Grant Hearn, Travelodge CEO said: “Our report confirms UK tourism has successfully weathered the recession to date and outperformed other key sectors which is great news. However as one of Britain’s biggest business sectors it deserves the chance to unlock its true potential. We have a real opportunity within our grasp which can play a significant part in helping our economy to recover; our lack of immediate action is costing jobs, growth and investment. It is in our national economic interest and this has to happen now. We need to be treated as a serious business sector.”

“Our ten-point plan is about awakening the potential of the sector and positioning tourism as a key element of a successful and sustainable economic recovery. I welcome an opportunity to discuss this proposal with Mr. Cable and his Department.”

Ufi Ibrahim, Chief Executive of the British Hospitality Association said: “Across the UK, thousands of hotels, tourist attractions, restaurants, businesses small and large, depend on the Government to back them. Our industry has the potential to create over 200,000 jobs in the UK by 2015. All the evidence shows that our tourism and hospitality industry is a success story in this recession. There are measures that Government could take which would create more employment and boost the economy – such as cutting tourism VAT to 5% and the ongoing initiative to improve the tourist visa process. It is essential that there is a more co-ordinated approach for tourism in government.”

Detailed below is Travelodge’s ten-point plan for developing a tourism industry capable of creating jobs and leading the economy out of recession to sustained growth:

1. Move tourism higher up the Government’s agenda, with the first step being to move the industry to where it belongs – the Department for Business, Skills and Innovation. DBIS has both the authority and responsibility to ensure that tourism can flourish.

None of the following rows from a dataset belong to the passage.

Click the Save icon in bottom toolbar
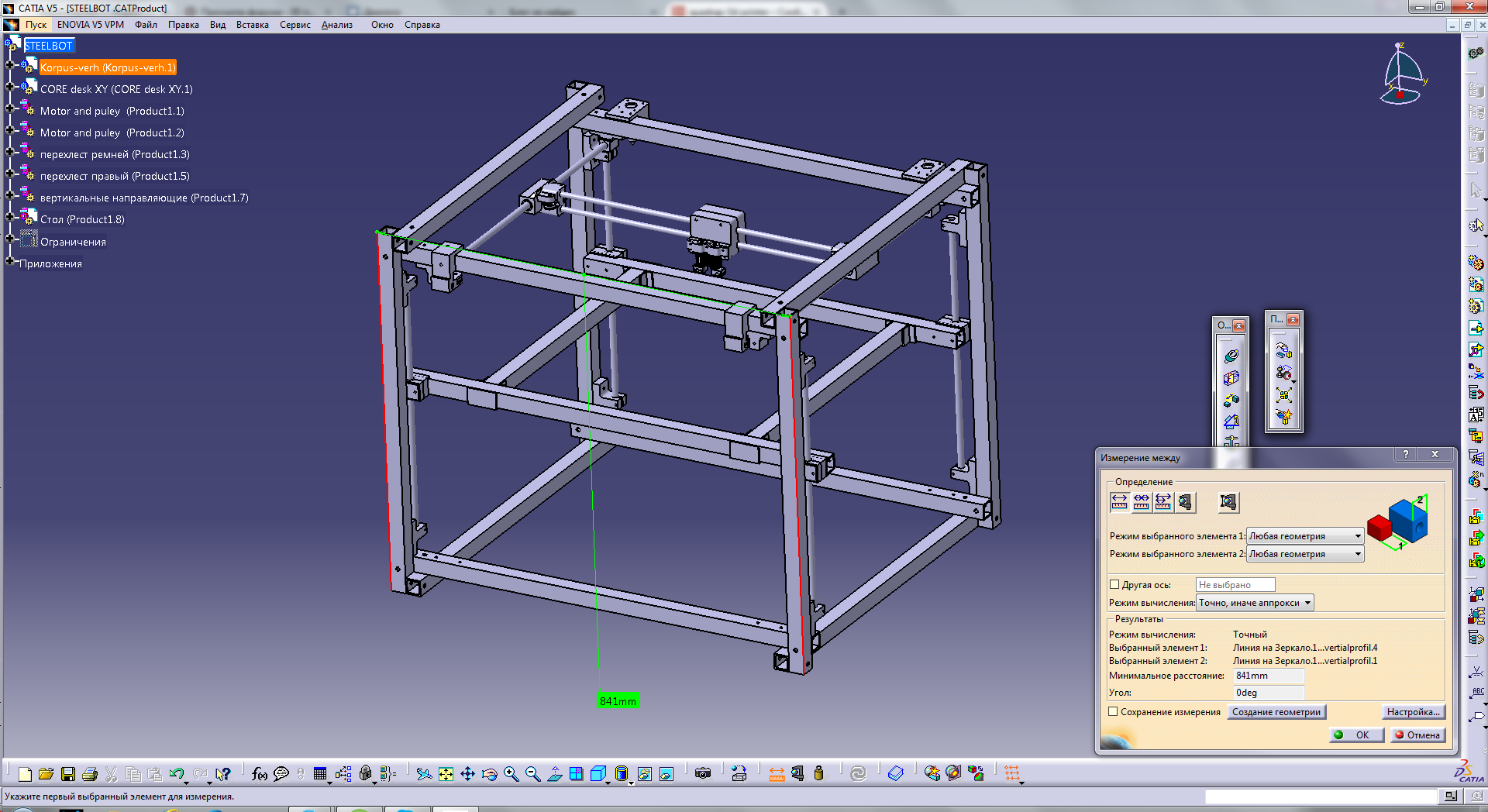Screen dimensions: 1488x812 point(68,774)
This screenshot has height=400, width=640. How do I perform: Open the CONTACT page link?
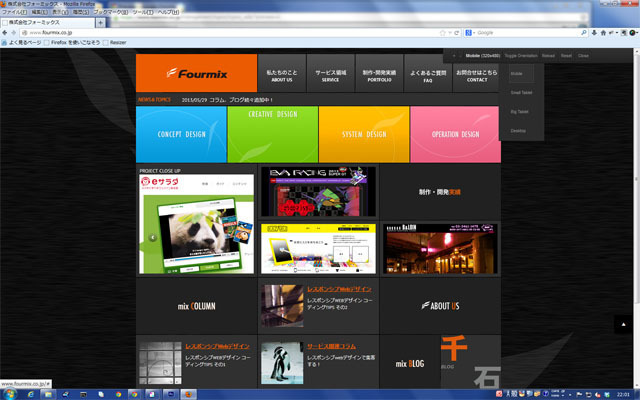tap(476, 74)
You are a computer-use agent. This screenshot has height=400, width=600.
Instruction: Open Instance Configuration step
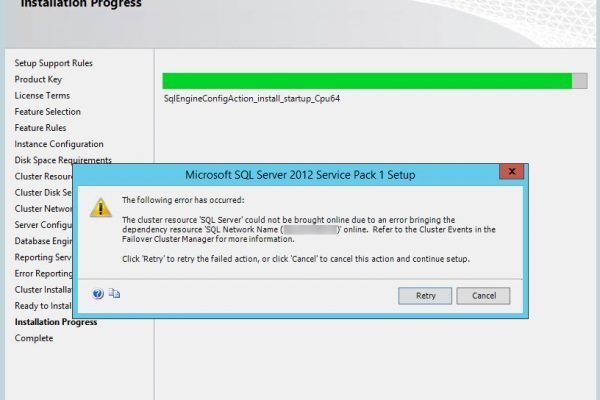click(59, 144)
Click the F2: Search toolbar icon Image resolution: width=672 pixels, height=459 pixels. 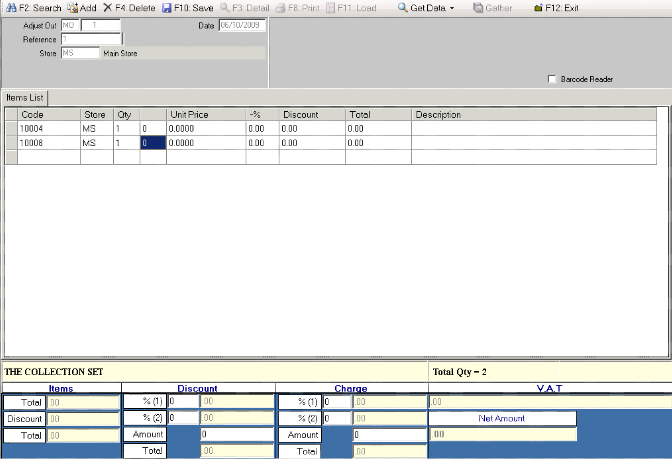(10, 7)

2. DBIS to take responsibility for setting a national strategy and policy which includes introducing performance targets and better collaboration across the industry.

3. Reinstate a full time Minister for Tourism post.

4. Create a united tourism working party with the Scottish Government, Welsh Assembly Government, Northern Ireland Assembly and the Mayor of London.

5. Develop a dedicated plan and regional tourism fund to help the national tourist boards develop a “London and beyond” strategy that considers where investment in regional tourism can deliver the strongest results.

6. Assess the business case for regional tourism zones that enjoy allowances on capital expenditure and investment in new projects

7. Ring-fence funding for hospitality apprenticeships to drive growth and jobs in the sector.

8. Simplify the visa process for visitors from emerging markets, especially China. Some steps have been taken recently, which is good news, but a lack of further action will cost jobs, growth and investment.

9. Reduce the current VAT rate of 20% for the hospitality industry to 5% in line with our European neighbours. This will create 236,000 jobs by 2015, 475,000 jobs by 2020 and annually boost the economy by £150 million.

10. Target the investment industry especially companies who invest in pension funds and savings plans to invest in tourism business ventures as an alternative long term investment.